Problem details:
Lay out the lines of the records below as a numbered list, leaving out blank lines. Include only the lines between the one holding "Find the location of a particular element." and the one holding "The width and height of the screenshot is (2576, 728). In", inclusive.

Supplied information:
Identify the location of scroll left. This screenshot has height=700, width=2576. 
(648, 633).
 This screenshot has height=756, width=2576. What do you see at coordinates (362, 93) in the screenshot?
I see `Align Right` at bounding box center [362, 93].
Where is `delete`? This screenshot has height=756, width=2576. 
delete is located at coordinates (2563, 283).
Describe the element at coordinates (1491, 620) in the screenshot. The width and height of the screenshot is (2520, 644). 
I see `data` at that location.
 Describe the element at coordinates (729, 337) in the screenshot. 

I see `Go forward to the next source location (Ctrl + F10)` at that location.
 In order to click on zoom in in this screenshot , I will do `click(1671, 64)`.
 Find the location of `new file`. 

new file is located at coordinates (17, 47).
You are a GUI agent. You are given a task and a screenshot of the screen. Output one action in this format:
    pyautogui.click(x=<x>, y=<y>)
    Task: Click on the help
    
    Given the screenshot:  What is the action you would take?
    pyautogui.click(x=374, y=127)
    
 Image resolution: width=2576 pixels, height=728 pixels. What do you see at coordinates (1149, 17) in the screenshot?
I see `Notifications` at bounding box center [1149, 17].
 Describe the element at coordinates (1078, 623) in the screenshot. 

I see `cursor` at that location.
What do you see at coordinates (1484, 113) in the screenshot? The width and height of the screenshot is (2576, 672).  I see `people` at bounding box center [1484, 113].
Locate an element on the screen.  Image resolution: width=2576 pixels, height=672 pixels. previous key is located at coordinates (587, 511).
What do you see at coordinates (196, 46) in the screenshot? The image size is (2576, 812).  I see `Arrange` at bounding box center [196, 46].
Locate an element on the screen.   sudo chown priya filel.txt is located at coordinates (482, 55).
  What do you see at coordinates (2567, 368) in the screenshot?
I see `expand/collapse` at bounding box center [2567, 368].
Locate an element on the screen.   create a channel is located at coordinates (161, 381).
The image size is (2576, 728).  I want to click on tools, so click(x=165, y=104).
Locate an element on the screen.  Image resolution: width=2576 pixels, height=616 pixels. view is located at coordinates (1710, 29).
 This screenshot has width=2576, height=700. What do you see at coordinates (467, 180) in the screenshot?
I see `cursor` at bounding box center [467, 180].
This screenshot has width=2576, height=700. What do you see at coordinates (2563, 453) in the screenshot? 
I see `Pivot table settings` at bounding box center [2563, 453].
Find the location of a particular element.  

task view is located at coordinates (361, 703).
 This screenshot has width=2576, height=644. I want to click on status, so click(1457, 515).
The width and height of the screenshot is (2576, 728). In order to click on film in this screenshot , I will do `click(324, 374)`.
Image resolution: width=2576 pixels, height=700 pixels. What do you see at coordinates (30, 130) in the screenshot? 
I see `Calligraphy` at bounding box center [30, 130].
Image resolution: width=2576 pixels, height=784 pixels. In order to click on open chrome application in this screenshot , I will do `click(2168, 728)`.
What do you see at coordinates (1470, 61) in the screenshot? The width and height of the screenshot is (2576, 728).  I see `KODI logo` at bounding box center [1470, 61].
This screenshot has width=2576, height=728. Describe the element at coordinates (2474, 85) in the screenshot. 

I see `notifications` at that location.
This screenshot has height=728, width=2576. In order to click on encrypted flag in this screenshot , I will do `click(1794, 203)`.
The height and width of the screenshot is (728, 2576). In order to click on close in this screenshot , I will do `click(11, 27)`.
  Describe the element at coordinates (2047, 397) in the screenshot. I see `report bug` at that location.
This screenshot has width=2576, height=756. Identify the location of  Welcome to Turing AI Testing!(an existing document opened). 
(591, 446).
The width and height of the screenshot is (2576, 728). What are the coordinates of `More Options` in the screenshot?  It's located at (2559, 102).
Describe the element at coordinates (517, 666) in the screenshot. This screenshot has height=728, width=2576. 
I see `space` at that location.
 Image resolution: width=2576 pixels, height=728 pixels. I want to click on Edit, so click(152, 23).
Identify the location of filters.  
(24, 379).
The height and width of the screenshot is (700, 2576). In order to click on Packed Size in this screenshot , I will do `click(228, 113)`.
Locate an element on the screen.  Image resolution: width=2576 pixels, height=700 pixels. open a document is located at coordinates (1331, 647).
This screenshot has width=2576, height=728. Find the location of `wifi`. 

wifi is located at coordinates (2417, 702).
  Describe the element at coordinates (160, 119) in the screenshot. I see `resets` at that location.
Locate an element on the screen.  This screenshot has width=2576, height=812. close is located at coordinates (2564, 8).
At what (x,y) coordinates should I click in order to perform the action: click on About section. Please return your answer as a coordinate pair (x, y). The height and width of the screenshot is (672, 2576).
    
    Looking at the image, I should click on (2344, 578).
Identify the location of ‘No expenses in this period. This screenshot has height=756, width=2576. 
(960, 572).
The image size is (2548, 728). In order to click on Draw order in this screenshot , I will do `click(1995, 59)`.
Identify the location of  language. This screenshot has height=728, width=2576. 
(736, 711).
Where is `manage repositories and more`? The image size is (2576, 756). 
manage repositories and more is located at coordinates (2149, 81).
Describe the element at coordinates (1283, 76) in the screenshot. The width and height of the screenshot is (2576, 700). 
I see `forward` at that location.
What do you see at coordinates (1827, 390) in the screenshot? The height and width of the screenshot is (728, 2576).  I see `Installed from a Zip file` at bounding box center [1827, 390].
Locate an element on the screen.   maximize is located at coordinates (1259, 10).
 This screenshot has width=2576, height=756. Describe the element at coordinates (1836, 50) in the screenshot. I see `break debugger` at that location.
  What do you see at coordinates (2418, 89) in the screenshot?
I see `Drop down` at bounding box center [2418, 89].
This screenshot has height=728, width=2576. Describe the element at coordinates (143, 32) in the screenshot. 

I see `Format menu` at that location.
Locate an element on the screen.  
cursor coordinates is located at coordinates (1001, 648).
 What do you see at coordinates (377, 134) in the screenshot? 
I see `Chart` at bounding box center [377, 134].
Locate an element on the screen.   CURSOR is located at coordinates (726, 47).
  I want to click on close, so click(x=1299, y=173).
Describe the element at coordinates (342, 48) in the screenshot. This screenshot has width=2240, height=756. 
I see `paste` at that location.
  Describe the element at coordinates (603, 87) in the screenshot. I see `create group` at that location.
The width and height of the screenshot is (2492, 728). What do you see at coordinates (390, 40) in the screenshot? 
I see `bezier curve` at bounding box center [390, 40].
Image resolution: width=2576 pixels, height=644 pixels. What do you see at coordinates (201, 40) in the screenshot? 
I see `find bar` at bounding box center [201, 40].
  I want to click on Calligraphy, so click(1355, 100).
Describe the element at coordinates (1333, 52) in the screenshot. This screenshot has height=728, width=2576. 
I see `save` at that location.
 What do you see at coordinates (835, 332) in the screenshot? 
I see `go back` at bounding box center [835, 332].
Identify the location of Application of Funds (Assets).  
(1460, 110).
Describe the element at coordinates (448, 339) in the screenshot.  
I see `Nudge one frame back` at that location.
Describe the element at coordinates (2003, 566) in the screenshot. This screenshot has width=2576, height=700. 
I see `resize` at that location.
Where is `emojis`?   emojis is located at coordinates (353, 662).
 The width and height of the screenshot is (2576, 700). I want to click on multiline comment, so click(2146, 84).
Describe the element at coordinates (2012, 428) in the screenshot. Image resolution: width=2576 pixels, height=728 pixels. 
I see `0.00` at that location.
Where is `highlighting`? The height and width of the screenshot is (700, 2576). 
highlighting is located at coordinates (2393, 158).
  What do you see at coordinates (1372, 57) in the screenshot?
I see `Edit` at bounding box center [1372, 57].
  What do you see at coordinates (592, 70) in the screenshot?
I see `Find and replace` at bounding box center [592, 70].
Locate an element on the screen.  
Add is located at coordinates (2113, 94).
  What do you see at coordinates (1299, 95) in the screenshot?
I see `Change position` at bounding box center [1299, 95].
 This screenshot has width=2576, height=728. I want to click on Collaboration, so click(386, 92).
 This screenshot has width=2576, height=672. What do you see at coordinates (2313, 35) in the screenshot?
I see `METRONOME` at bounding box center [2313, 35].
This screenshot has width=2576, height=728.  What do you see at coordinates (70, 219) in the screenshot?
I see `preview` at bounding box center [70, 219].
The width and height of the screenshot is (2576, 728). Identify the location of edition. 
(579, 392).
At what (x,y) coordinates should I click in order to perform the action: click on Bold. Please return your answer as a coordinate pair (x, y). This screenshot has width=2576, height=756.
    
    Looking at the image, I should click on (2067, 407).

Answer for this exercise:
1. Find the location of a particular element.  
2. task view is located at coordinates (361, 703).
3.  This screenshot has width=2576, height=644. I want to click on status, so click(1457, 515).
4. The width and height of the screenshot is (2576, 728). In order to click on film in this screenshot , I will do `click(324, 374)`.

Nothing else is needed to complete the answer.